Convert the stretch from the start of the records through the line containing "click(x=33, y=169)" into a numbered list. Skip blank lines, and leave the pictures out of your answer.

Element lookup records
%%

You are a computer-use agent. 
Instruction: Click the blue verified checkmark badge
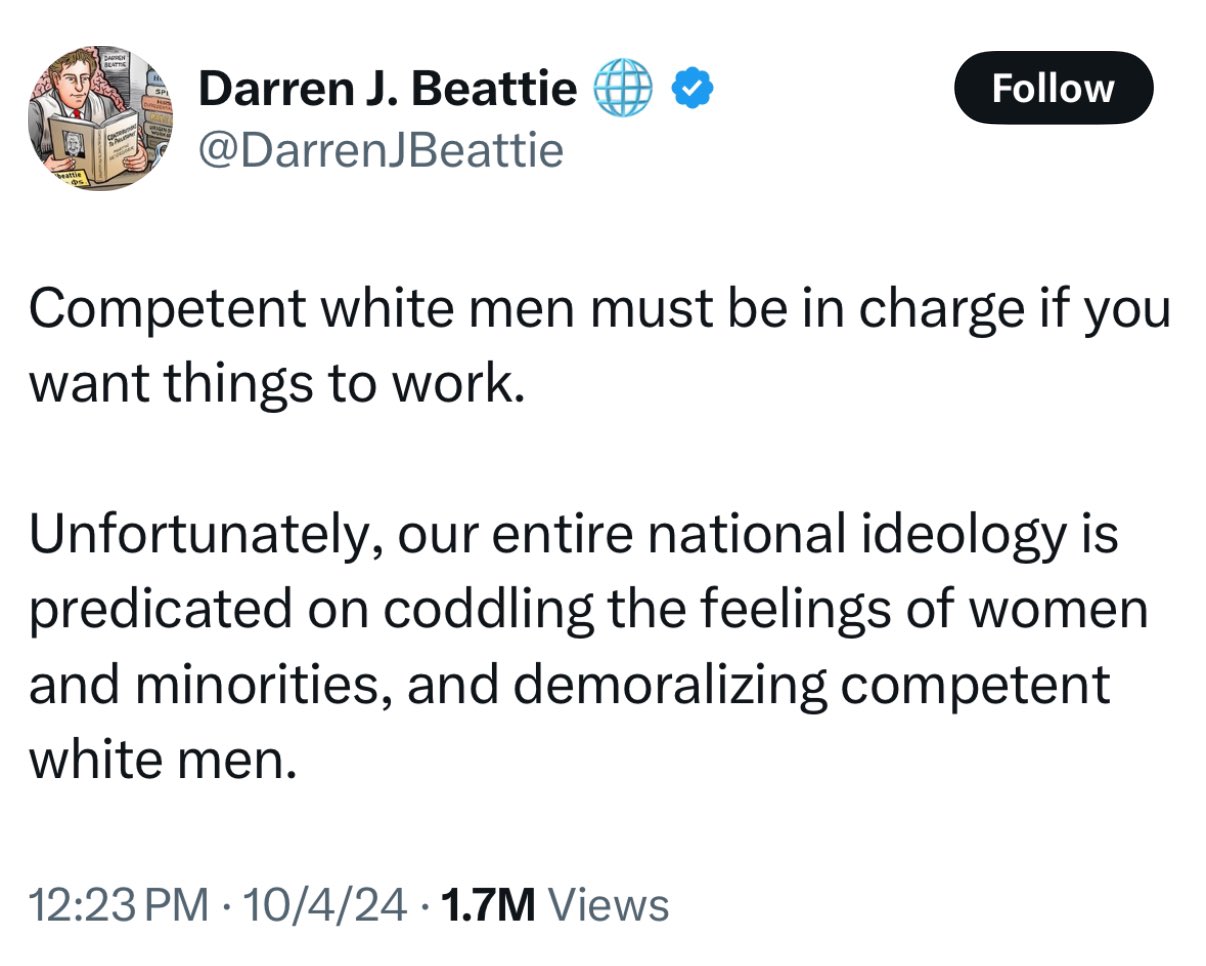click(x=690, y=91)
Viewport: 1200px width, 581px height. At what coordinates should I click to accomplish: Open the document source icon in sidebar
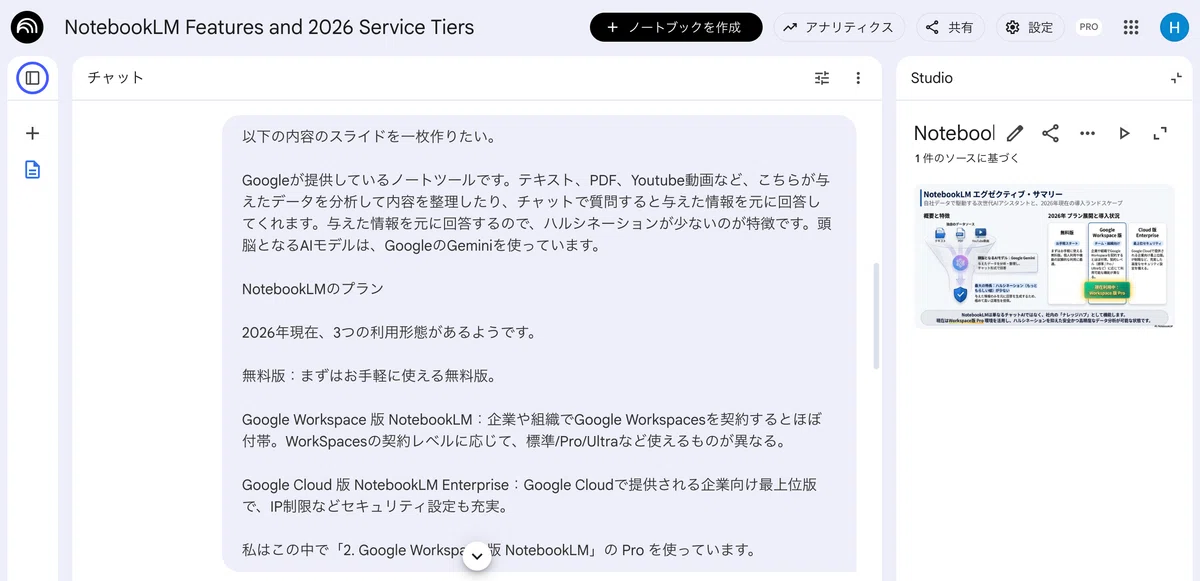click(x=33, y=169)

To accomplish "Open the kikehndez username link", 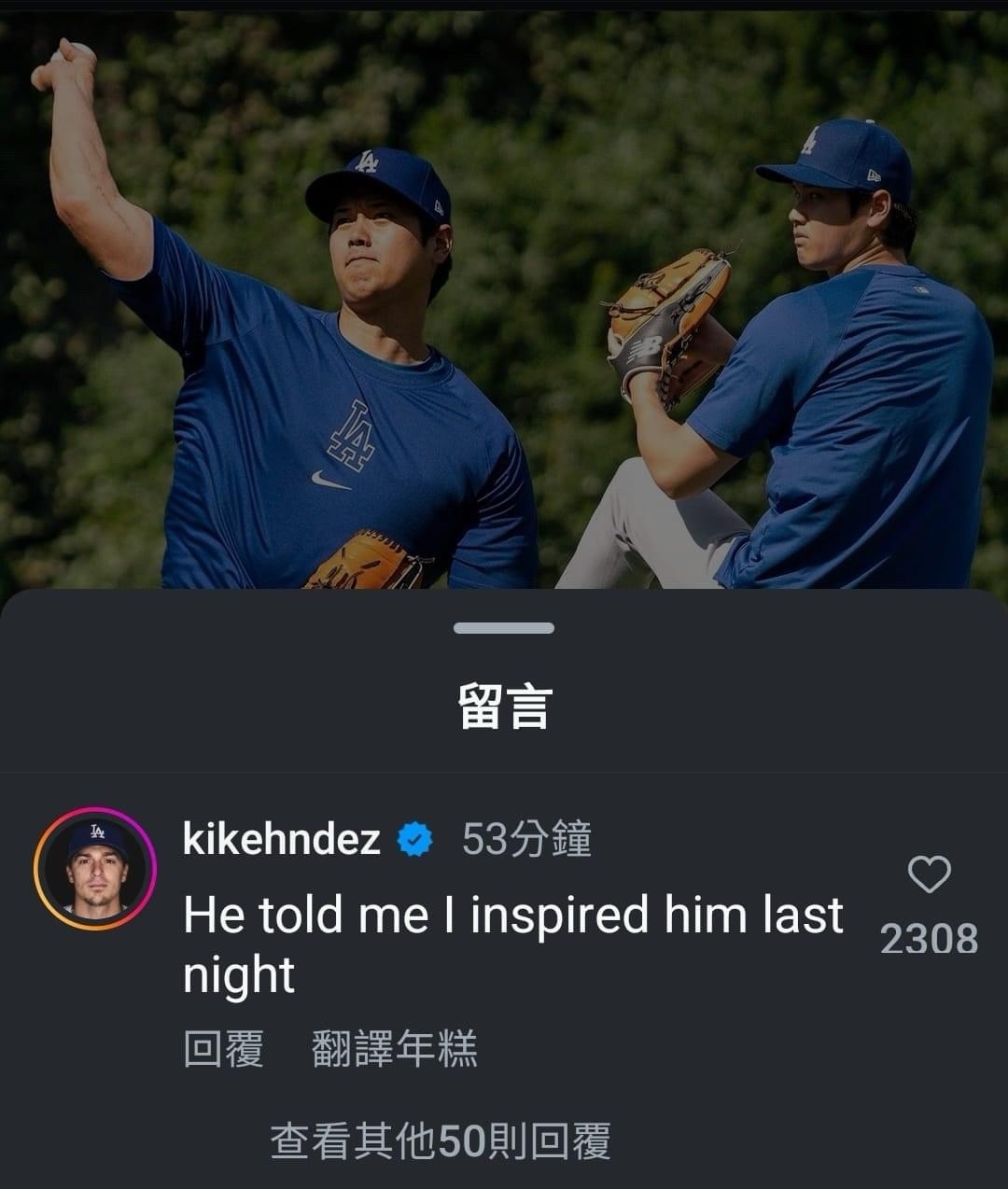I will (x=281, y=839).
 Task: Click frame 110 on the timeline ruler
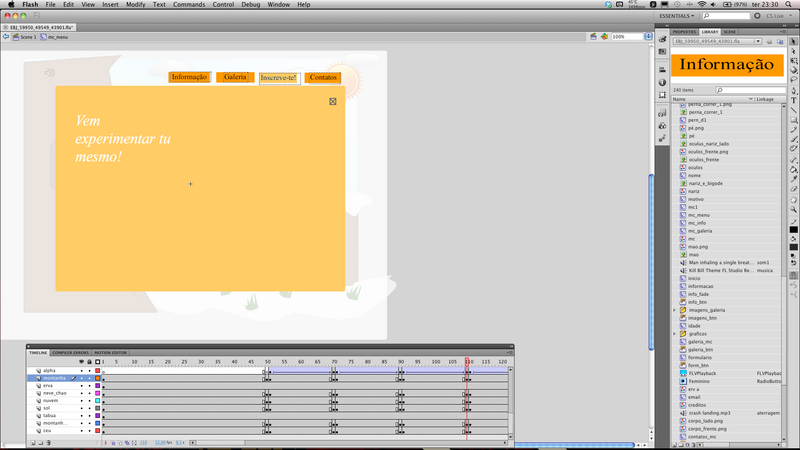click(x=468, y=362)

%%

* Exercise response *
1. You are a computer-use agent. 
2. Instruction: Click the blue verified checkmark badge
3. click(x=690, y=91)
4. Viewport: 1200px width, 581px height. At what coordinates should I click to accomplish: Open the document source icon in sidebar
5. click(x=33, y=169)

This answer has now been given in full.